Directions for this task: Exclude every picture and return the remaining entries below verbatim.

Data items:
============================================================
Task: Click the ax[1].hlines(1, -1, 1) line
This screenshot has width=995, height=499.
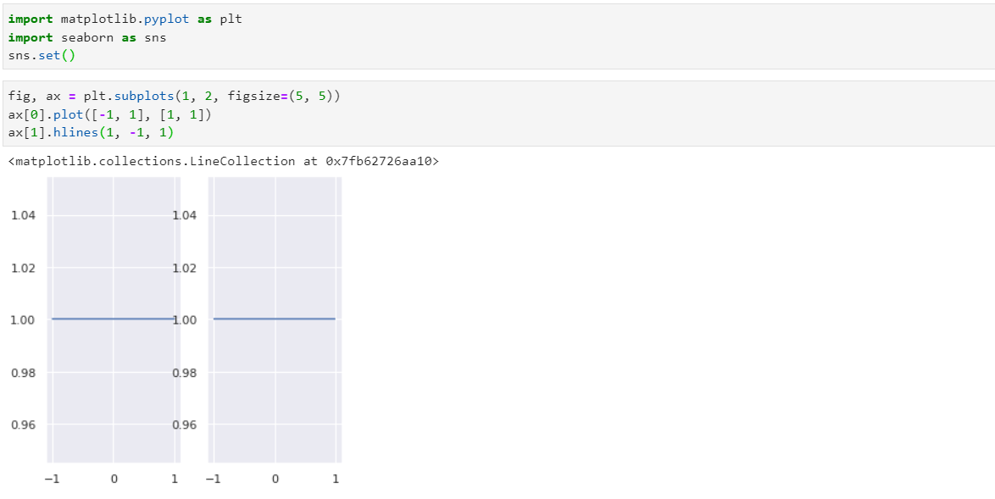Action: point(90,133)
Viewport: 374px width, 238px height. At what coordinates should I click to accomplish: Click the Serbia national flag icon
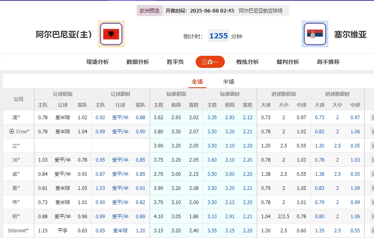(314, 34)
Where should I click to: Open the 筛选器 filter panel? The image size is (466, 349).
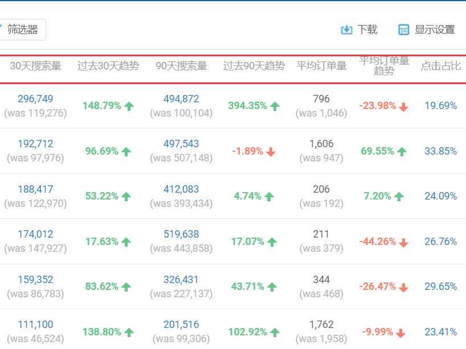pos(23,29)
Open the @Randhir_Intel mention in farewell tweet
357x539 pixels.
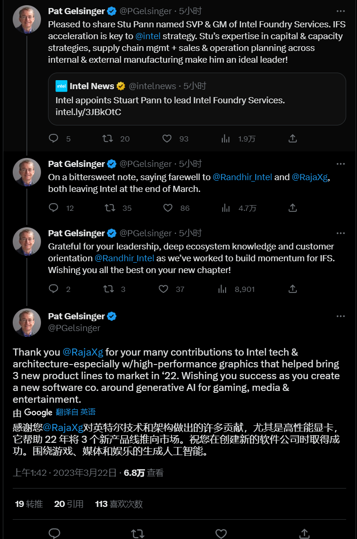click(x=242, y=177)
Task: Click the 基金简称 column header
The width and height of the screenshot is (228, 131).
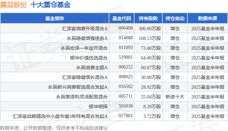Action: [x=55, y=18]
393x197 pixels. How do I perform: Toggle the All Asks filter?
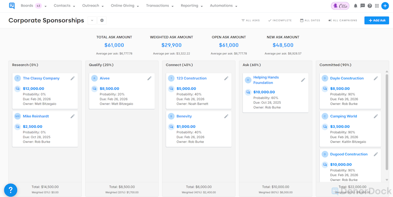[x=251, y=20]
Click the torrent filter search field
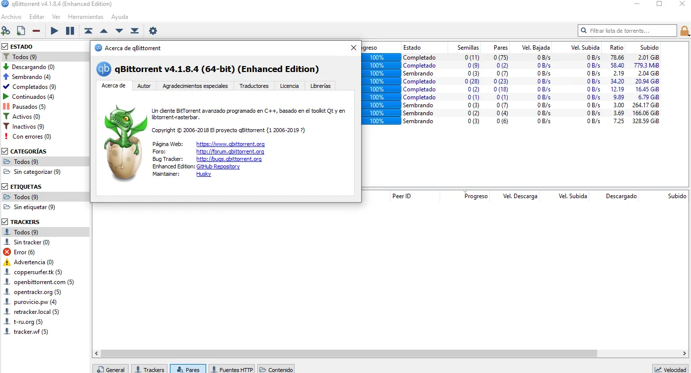 click(627, 30)
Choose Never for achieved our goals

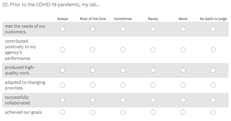click(x=183, y=112)
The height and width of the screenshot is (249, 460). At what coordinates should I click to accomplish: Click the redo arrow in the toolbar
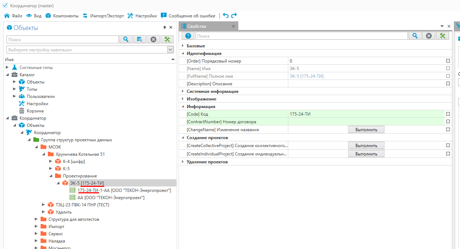[234, 16]
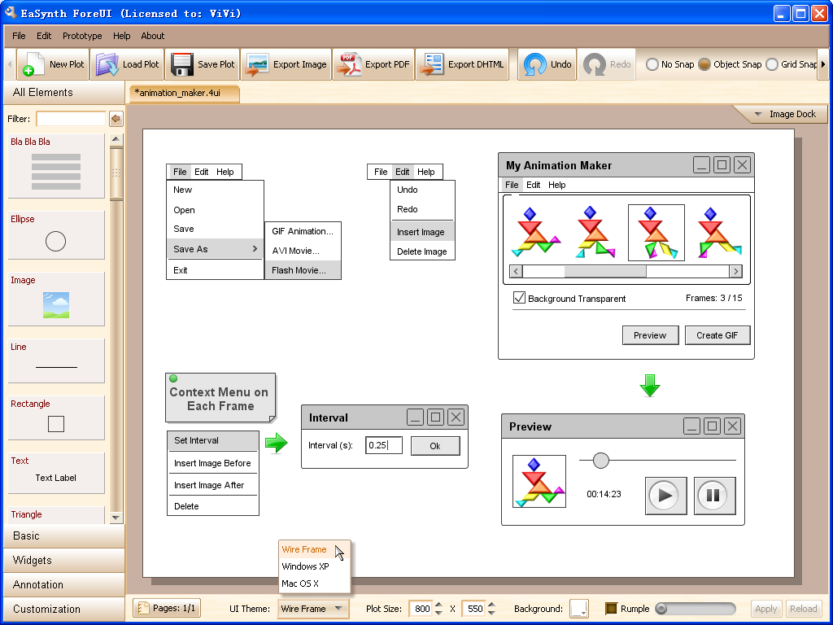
============================================================
Solution:
Task: Click the ax[1].hlines(1, -1, 1) line
This screenshot has width=995, height=499.
Action: point(90,133)
Viewport: 374px width, 238px height. At what coordinates should I click to accomplish: Click the Serbia national flag icon
(314, 34)
Where should I click to: Open the 筛选器 filter panel? The image size is (466, 349).
pos(23,29)
Open the @Randhir_Intel mention in farewell tweet
357x539 pixels.
click(x=242, y=177)
Task: Click the 基金简称 column header
The width and height of the screenshot is (228, 131).
Action: [x=55, y=18]
393x197 pixels. How do I perform: Toggle the All Asks filter?
[x=251, y=20]
Click the torrent filter search field
 click(627, 30)
Choose Never for achieved our goals

click(x=183, y=112)
The height and width of the screenshot is (249, 460). At what coordinates should I click to accomplish: Click the redo arrow in the toolbar
[234, 16]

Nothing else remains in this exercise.